Dataset entries
______

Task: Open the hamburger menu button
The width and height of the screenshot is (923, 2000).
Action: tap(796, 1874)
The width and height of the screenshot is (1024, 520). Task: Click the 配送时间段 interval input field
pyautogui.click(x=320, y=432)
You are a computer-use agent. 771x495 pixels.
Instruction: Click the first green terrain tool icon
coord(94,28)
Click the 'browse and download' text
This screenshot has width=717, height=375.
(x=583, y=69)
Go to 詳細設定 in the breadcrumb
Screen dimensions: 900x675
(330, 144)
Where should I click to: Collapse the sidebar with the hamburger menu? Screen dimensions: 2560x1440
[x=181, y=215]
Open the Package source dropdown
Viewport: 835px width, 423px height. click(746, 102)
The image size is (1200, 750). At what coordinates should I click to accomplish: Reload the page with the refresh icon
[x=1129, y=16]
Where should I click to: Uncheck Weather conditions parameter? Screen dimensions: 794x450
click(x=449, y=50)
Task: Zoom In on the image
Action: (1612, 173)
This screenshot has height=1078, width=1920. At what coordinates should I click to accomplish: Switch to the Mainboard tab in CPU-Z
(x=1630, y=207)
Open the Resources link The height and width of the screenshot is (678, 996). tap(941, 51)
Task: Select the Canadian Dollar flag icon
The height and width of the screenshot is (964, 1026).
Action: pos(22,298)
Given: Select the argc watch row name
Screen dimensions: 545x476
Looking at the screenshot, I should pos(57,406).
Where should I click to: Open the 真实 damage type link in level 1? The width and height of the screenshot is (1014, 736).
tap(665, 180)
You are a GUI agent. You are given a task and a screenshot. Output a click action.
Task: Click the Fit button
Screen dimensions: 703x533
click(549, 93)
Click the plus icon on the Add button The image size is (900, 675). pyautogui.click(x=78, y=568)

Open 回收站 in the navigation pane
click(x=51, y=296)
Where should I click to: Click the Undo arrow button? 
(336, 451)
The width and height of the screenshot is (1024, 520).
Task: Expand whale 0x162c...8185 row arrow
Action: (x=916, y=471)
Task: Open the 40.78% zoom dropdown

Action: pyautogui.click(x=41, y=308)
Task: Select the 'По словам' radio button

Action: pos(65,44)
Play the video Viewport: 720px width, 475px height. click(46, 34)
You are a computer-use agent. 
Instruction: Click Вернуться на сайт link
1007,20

______

**Directions for this task**: Which lines of the entries contain the word "height"? Select each one and copy it out in full.

**Exercise response**:
The width and height of the screenshot is (923, 2000).
The width and height of the screenshot is (1024, 520). Task: Click the 配送时间段 interval input field
This screenshot has width=717, height=375.
Viewport: 835px width, 423px height. click(746, 102)
This screenshot has height=1078, width=1920. At what coordinates should I click to accomplish: Switch to the Mainboard tab in CPU-Z
Open the Resources link The height and width of the screenshot is (678, 996). tap(941, 51)
The height and width of the screenshot is (964, 1026).
Where should I click to: Open the 真实 damage type link in level 1? The width and height of the screenshot is (1014, 736).
The width and height of the screenshot is (1024, 520).
Play the video Viewport: 720px width, 475px height. click(46, 34)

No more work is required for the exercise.